À une dame de distinction pour servir de préface à cet ouvrage.

Madame,

Dès la naissance du monde jusqu'à notre siècle les vers ont toujours été préférés à la prose.

Les Anciens ont appelé la poésie le langage des dieux.

Les démons mêmes, singes fameux de la divinité, ont affété de se rendre considérables par des oracles rimés afin d'imposer plus agréablement.

On croit chez quelques rabbins que le démon tentateur de la première femme lui chanta fleurettes en vers pour insinuer plus facilement le mensonge dans le cœur, par les oreilles. Que si l'effet fut si prompt et si pernicieux, il y a lieu sans doute de penser que la poésie s'en mêle artificieusement.

Quoi qu'il en soit, il est vrai de dire que les siècles ensuite ont fait gloire de transmettre à la postérité leurs pensées plutôt par les vers que par la prose.

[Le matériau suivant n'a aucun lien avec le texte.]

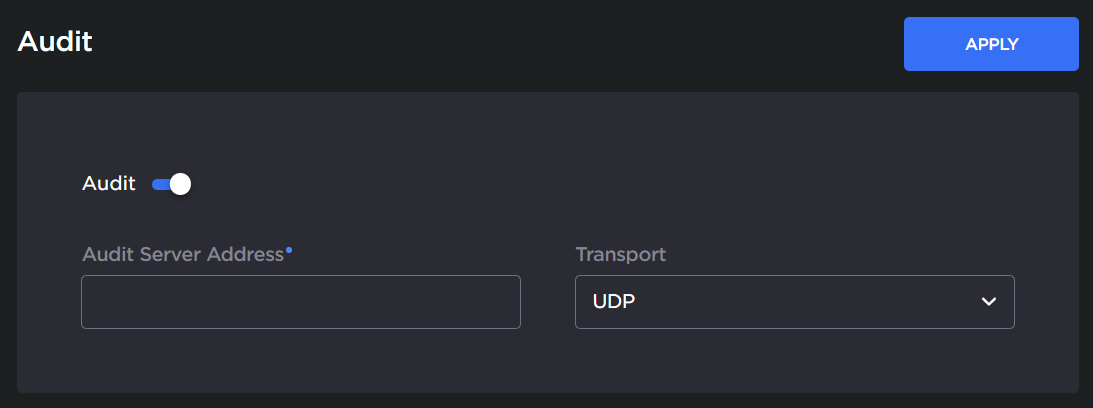Image resolution: width=1093 pixels, height=408 pixels.
Task: Open the Transport dropdown
Action: pos(794,302)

Bélus, le plus célèbre successeur des enfants de Noé, faisait porter devant lui, par une espèce de connétable, une longue et large épée, d'où est venu l'adage du sabre, sur la lame de laquelle on lisait en vers assyriens, gravés en caractères d'or, ce que nous pouvons rimer en français de cette manière :

Je suis dans l'univers

Pour dompter les pervers.

Ninus, successeur de ce grand empereur son père, qui donna tout le premier l'idée auguste de l'Empire des Assyriens, ne dégénéra nullement de son esprit, soit à l'égard de la belle gloire, soit à l'égard de l'illustre poésie, c'est-à-dire que Ninus remplit tous les desseins de son père Bélus et en forma de plus glorieux, animé de la passion du sang des héros.

La passion dominante de ce premier conquérant du monde, 1944, dans la première ville de son Empire, Babylone, que les Turcs appellent aujourd'hui Bagdad, fut de s'immortaliser par l'architecture et les vers pour transmettre son nom à la postérité la plus reculée.

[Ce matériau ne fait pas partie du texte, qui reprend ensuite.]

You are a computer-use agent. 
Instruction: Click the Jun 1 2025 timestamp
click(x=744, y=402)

À cet effet, héritier de l'esprit de ces fameux ambitieux qui voulurent escalader le ciel, fit bâtir le plus superbe temple qui fût jamais et l'enrichit de dix mille inscriptions en vers, qui publièrent tous les hauts faits de guerre de son père et les siens propres. Il donna à ce temple magnifique les plus excellents poètes de son temps pour sacrificateurs et les obligea de composer des hymnes de leur façon à la gloire de son père et à la sienne.

Par l'adresse de cette ambition, la poésie reçut un lustre extraordinaire et commença d'être consacrée.

Mais comme cet empereur ne donnait point de bornes à son ambition, la poésie n'en eut point, pour son bonheur. Ninus pensa qu'une nouvelle ville de son nom, sous le gouvernement des poètes, serait bien de sa grandeur et de ses inclinations. Le projet en fut admirable et le dessein glorieusement exécuté.

Ninive l'emporta par-dessus Babylone en mille magnificences, dont la plus célèbre fut une académie royale à former la jeunesse assyrienne en l'art des vers.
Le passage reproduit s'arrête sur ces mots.